うしろのぐちゃぐちゃ
林きつね
うしろのぐちゃぐちゃ
「ぐちゃぐちゃってさ、どんなのかな?」
「わかんない。咀嚼音?」
「それはくちゃくちゃじゃない?」
「やだよそんな咀嚼音!」
「えー、みんなやってることじゃないか!」
「それはマナーの悪い人間だろ? 普通は、モグモグ、とかじゃない?」
「それだとほら、なんか穴掘ってるみたいじゃん」
「……いまモグラ想像した?」
「したけど……なんの話しだっけこれ」
「ぐちゃぐちゃだよ。ぐちゃぐちゃ。ぐちゃぐちゃってなんですか? って話」
「なんでそんな話してたんだっけ?」
「なんでって言われると、俺もよくわかんないせどさ……ほら、そういう性質? 体質? 本能? なんかこう、そういうのだよ」
「あー、ついオナラしちゃうとかそんな感じかあ」
「間違ってはないけど他に例えなかったの?」
「……あれ? なんの話だっけ」
「ぐちゃぐちゃだよ!」
「あー、そっかそっか。でもさ、こうやってはなしててもさ、ちっとも解決しないね」
「お前のせいでな?!」
「なんで俺のせいなんだよ!」
「お前が話を逸らして逸らしてそれで毎回売り出しに戻っちゃうからだろうが!」
「なんだよ俺のせいだってのかよ!」
「……うん、だからそう言ってんだよ」
「なんだよもうごちゃごちゃうるせえなあ! …………おー」
「いや、上手くねえからな?」
祖母の実家がある田舎にやってきたのは昨日のことだった。高校生にもなって、親戚の家に泊まりがけだなんて気が進まなかったが、親がどうしてもというので仕方なく着いてきた。
田舎というものは、本当になにもない。カラオケも、ゲーセンも、バッティングセンターも、ボーリング場も、なんにもない。
暇しかすることがない。そんなわけだから、お使いを頼まれた。
祖母の家からバスに乗って30分。そこに祖母が昔から世話になっている大きな家――まあその辺の事情はよくわからないが、なんにせよそこに届け物をしできてくれとのことだった。
バスに乗って、そこからまた15分ほど歩いて、届け物をして、問題はそこからだった。
道を間違えた。同じような薮が周囲にあったため、曲がる道を一つ間違えた。
けれどまあ、適当に歩いたらすぐに帰るだのバス停が見えてきた。けれど、バスは行ってしまっていた。

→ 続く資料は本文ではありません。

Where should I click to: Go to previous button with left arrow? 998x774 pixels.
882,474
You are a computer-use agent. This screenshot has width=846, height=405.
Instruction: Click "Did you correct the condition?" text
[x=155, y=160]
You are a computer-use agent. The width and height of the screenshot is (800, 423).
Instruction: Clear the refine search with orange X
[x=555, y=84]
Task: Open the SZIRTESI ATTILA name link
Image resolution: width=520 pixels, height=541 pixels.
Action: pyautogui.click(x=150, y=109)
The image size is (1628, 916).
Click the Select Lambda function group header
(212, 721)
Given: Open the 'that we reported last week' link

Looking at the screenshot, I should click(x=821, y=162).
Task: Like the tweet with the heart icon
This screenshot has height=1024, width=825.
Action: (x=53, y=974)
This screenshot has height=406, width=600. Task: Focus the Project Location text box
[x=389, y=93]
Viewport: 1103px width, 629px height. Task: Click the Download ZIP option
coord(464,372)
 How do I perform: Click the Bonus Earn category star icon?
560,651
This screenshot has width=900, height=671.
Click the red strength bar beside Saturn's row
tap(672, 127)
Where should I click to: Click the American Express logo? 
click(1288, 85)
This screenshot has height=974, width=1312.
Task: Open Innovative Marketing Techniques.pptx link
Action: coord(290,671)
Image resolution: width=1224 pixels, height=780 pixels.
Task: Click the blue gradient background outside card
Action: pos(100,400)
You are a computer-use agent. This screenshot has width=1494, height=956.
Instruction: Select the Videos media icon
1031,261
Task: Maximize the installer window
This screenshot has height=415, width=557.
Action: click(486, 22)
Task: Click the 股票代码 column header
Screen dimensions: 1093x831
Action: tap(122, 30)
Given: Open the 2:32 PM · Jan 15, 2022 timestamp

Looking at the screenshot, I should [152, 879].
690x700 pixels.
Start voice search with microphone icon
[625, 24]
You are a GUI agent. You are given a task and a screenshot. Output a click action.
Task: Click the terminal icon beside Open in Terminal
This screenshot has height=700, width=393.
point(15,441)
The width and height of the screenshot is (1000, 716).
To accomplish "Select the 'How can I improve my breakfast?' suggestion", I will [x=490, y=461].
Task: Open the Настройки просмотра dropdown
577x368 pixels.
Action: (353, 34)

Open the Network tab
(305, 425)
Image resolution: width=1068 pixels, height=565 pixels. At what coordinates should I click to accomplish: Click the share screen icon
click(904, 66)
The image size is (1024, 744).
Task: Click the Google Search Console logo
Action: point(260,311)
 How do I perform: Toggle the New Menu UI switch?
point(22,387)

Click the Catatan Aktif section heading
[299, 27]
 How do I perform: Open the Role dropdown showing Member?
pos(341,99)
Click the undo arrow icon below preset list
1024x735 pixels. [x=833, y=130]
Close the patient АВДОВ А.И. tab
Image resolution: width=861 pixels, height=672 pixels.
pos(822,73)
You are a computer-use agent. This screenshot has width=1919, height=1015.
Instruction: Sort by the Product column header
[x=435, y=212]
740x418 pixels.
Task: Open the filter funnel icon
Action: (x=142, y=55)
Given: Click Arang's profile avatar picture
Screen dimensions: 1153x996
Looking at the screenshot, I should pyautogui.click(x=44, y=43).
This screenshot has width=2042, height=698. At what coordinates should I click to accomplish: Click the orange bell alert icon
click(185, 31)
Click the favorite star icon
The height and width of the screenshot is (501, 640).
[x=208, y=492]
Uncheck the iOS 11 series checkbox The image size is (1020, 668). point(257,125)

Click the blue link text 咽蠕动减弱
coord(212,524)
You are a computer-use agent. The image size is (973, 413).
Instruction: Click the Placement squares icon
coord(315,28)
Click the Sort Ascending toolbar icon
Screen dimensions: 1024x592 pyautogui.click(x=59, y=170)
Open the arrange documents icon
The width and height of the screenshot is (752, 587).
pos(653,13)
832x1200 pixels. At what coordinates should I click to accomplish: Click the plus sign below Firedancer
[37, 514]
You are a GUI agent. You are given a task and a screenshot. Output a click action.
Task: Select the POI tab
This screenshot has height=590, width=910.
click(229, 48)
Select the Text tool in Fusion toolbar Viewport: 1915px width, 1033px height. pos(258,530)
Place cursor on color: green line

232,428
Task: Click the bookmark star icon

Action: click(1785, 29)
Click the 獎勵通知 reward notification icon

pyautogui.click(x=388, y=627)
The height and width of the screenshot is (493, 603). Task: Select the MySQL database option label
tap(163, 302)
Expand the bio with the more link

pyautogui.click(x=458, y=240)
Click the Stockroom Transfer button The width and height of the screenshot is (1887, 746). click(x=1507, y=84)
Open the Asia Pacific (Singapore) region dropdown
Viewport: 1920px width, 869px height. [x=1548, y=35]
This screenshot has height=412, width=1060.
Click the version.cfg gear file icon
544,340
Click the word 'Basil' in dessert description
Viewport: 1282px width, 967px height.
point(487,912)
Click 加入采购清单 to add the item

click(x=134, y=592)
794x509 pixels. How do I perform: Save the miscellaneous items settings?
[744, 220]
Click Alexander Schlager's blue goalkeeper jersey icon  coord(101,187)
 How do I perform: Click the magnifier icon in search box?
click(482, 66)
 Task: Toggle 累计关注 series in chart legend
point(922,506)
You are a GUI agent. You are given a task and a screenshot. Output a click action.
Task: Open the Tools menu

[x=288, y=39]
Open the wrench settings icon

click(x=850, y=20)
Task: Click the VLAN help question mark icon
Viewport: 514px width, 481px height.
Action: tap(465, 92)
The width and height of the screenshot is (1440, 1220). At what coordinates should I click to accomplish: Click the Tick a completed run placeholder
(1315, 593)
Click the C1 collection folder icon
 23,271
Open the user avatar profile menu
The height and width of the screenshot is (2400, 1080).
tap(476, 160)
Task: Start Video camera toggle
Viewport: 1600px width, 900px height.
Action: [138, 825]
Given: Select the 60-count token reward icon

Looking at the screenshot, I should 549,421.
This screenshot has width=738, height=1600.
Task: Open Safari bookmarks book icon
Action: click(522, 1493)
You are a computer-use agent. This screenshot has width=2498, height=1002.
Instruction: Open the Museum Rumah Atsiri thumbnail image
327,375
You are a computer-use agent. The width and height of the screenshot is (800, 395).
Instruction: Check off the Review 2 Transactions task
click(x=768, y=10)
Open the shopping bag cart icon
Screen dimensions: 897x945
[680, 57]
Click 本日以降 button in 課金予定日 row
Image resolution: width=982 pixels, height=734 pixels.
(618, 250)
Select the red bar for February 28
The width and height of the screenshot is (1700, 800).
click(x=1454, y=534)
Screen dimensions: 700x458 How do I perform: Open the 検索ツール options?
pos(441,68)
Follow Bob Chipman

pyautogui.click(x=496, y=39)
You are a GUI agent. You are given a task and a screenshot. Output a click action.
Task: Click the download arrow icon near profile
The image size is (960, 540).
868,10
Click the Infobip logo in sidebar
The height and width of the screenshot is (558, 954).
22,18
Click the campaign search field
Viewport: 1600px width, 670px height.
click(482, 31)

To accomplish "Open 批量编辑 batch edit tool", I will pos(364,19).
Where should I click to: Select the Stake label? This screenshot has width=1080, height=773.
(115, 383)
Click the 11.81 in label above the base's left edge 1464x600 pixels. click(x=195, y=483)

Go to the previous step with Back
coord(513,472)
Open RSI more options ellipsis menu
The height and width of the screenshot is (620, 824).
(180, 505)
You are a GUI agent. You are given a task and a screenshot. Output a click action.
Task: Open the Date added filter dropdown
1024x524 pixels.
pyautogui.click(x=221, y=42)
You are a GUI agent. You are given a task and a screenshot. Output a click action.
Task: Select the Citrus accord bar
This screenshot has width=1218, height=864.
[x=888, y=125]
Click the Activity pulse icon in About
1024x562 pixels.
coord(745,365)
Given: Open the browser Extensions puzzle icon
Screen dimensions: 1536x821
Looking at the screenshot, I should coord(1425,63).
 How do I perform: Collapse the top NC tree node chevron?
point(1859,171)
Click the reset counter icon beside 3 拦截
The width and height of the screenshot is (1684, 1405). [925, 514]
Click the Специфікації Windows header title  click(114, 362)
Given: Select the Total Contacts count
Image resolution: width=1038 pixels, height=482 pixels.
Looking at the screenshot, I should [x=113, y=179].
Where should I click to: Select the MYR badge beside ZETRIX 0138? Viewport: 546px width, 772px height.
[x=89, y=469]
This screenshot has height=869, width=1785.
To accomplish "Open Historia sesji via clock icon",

錆びて所々かすれた時刻表の看板を眺めると、なんと次のバスは一時間後だという。
大きくため息を吐いて、俺はバス停にあった木のベンチに腰掛けた。
暇だった。とてつもなくなく暇だった。だから、つい耳を傾けてしまった。
藪の中から聞こえてくる会話に。聞き逃さぬように耳を立てて、聞いてしまった。
薮の中からなにかの話し声が聞こえたら、直ぐに逃げろ。絶対に興味を持ってはいけない。聞いてはいけない。そこにはぐちゃぐちゃさんがいるから
昔そう言われたことがある。それどころか、今日祖母の家を出る前にも言われた。けれど気にも止めてなかった。
だから、これがそうだと気がつけなかった。
逃げようにも、体が動かない。振り向くこともできない。声だけが、どんどん近づいてくる。
「わかった、もう試めそう」
「え、なにを?」
「わかれよ! ずっとその話してんだからさあ」
「なんの話だっけ? もぐら?」
「違う! ぐちゃぐちゃってなあにってこと! 次忘れたら突き落とすからな」
「どこにだよ」
「奈落」
「怖っ……で、どう試すの?」
「なんか色々やりゃいいんじゃない? 状態をみて、これだ! ってなるやつがきっとあると思うから」
「あー、なるほどね。で、なにで試すの?」
「さっきからそこで俺たちの話ずっと聞いてるやついるじゃん」
「あ、ほんとだ。よーし行くか」
両肩に手が置かれた。足首を握られた。髪の毛を掴まれた。口を塞がれた。
引きずり込まれた薮の中で、もう俺は目を開けることはできなかった。